TRY IT
Copy out all lines from the entries below in which "Policy" occurs.
* * * * * * * * *
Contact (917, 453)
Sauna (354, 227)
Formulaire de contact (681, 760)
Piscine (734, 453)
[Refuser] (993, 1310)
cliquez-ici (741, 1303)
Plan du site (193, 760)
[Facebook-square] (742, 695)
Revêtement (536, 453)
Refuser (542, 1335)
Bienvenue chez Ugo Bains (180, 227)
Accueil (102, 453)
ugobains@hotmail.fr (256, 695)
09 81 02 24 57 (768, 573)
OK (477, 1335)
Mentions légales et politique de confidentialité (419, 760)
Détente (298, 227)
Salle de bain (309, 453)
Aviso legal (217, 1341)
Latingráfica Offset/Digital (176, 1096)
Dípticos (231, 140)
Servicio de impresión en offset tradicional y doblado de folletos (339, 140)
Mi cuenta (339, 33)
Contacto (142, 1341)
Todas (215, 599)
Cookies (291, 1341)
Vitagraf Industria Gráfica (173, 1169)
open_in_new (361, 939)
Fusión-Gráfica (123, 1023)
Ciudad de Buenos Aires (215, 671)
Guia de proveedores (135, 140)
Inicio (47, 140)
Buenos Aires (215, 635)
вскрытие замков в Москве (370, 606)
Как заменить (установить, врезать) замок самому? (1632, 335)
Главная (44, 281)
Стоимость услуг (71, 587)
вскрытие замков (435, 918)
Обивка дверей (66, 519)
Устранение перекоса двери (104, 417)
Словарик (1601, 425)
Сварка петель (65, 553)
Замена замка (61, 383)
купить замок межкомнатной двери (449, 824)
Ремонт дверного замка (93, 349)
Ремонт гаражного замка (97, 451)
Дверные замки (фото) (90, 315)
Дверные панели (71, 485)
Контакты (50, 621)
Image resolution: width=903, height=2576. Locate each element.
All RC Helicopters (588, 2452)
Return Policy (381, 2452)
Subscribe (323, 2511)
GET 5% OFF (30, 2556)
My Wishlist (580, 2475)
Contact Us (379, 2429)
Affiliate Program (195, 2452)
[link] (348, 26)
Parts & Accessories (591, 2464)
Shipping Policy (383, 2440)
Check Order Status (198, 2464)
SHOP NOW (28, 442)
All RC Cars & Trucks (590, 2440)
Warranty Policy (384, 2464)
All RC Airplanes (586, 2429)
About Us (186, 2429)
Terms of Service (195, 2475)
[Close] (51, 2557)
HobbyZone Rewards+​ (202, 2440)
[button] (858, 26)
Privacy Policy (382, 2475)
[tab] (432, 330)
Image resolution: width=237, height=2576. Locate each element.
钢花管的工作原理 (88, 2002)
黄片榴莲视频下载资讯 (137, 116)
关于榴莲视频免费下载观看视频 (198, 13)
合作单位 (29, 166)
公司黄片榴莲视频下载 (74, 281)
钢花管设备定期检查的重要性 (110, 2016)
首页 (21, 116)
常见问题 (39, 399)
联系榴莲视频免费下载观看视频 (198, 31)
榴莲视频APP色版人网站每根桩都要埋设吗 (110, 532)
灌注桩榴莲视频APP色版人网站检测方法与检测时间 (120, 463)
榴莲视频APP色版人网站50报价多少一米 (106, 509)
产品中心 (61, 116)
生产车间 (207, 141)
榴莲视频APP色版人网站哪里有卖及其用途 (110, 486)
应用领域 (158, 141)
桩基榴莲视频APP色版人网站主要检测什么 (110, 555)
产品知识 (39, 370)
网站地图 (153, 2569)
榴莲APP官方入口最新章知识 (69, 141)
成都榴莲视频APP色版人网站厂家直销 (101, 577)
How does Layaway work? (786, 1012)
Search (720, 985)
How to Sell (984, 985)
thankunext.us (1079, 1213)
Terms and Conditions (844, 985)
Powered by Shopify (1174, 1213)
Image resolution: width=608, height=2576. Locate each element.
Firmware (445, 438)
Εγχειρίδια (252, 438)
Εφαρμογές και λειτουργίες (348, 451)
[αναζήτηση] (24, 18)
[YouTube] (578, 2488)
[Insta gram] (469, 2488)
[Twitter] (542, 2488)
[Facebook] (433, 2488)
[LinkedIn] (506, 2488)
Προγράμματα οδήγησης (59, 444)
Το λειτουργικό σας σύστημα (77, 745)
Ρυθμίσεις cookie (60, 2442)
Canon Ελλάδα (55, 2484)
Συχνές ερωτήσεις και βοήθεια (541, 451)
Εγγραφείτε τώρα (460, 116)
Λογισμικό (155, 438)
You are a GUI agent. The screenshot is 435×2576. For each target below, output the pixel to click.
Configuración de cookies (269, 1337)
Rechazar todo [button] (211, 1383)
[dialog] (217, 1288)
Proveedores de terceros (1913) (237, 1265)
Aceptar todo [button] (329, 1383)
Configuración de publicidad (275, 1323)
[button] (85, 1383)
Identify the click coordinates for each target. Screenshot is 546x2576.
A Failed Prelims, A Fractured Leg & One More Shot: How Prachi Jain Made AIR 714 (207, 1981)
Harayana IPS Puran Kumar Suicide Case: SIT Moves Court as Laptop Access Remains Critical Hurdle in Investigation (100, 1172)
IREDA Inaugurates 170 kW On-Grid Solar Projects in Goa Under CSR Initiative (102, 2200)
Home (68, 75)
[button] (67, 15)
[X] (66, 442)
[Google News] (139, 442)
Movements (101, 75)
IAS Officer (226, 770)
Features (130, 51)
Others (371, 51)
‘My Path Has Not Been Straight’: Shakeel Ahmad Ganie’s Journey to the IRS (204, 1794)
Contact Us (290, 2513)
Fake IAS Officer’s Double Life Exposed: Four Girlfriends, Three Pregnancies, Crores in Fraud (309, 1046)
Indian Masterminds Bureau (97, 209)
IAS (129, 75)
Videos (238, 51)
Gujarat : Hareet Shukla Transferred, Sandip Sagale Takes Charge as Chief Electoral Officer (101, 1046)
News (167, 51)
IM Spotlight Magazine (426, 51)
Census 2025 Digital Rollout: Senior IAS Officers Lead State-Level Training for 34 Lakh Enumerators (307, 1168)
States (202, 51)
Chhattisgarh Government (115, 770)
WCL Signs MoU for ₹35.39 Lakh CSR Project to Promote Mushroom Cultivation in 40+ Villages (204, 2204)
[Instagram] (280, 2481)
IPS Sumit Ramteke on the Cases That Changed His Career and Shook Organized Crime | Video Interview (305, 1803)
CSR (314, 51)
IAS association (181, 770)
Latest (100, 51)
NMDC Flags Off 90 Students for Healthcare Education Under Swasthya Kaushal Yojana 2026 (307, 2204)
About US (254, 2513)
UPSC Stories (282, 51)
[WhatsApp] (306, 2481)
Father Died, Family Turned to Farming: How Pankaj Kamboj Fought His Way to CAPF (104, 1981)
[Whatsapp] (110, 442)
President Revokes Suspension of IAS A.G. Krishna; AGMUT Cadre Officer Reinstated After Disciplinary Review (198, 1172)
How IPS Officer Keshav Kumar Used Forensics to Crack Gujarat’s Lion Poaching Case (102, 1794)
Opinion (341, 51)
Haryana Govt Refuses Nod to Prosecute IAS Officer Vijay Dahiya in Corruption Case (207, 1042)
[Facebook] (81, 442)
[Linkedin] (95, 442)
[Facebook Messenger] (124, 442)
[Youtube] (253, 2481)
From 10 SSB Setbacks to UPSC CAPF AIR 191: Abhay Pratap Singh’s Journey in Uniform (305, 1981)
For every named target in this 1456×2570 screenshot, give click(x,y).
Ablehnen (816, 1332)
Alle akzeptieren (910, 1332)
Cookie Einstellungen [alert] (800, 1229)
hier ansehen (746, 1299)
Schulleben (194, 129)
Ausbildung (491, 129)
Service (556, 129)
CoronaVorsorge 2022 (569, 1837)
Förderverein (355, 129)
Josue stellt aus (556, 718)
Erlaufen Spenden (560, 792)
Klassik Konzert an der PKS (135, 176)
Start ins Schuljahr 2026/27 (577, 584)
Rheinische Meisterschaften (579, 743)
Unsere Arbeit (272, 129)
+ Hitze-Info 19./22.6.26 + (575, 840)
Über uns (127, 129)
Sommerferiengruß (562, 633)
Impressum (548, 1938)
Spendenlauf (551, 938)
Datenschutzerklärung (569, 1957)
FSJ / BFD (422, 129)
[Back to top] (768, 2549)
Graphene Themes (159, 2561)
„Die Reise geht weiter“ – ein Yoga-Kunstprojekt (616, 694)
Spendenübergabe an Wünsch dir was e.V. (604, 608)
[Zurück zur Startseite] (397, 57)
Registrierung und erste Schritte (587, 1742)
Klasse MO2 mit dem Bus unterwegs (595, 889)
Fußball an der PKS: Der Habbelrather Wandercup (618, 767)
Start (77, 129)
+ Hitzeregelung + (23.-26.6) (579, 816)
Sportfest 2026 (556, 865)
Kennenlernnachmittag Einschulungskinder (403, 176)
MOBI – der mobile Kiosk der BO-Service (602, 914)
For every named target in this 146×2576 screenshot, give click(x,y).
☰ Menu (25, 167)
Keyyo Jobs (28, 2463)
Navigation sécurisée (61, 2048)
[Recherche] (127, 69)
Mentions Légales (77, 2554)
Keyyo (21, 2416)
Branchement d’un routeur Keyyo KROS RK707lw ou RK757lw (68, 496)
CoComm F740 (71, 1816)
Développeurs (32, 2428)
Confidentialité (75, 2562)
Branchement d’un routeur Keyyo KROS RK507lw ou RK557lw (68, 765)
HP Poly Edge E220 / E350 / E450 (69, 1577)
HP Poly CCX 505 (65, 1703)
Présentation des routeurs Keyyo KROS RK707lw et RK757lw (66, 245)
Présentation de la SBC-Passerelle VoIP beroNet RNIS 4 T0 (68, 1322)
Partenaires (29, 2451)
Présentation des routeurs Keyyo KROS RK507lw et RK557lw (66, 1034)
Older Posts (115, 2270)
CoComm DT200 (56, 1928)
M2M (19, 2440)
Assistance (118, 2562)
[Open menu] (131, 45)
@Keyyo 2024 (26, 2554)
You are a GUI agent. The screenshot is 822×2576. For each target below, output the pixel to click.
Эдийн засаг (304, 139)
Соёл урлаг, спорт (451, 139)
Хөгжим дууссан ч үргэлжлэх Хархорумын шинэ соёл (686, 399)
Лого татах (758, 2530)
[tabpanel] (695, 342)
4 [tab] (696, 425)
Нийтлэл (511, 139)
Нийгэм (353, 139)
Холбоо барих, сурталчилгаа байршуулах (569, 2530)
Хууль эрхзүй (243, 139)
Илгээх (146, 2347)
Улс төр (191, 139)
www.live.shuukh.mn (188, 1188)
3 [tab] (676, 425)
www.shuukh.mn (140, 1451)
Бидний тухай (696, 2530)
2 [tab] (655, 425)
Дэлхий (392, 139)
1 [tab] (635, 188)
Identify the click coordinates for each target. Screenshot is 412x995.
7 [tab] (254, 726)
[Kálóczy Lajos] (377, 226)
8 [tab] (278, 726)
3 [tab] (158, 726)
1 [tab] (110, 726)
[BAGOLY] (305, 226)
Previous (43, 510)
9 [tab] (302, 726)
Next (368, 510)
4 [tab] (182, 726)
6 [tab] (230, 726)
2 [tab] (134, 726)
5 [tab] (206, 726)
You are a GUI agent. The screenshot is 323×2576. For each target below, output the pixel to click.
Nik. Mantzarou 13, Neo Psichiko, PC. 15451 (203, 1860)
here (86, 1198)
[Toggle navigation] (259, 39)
* * * * * * * * *
OUTPUT
Return Policy (381, 2452)
Shipping Policy (383, 2440)
Warranty Policy (384, 2464)
Privacy Policy (382, 2475)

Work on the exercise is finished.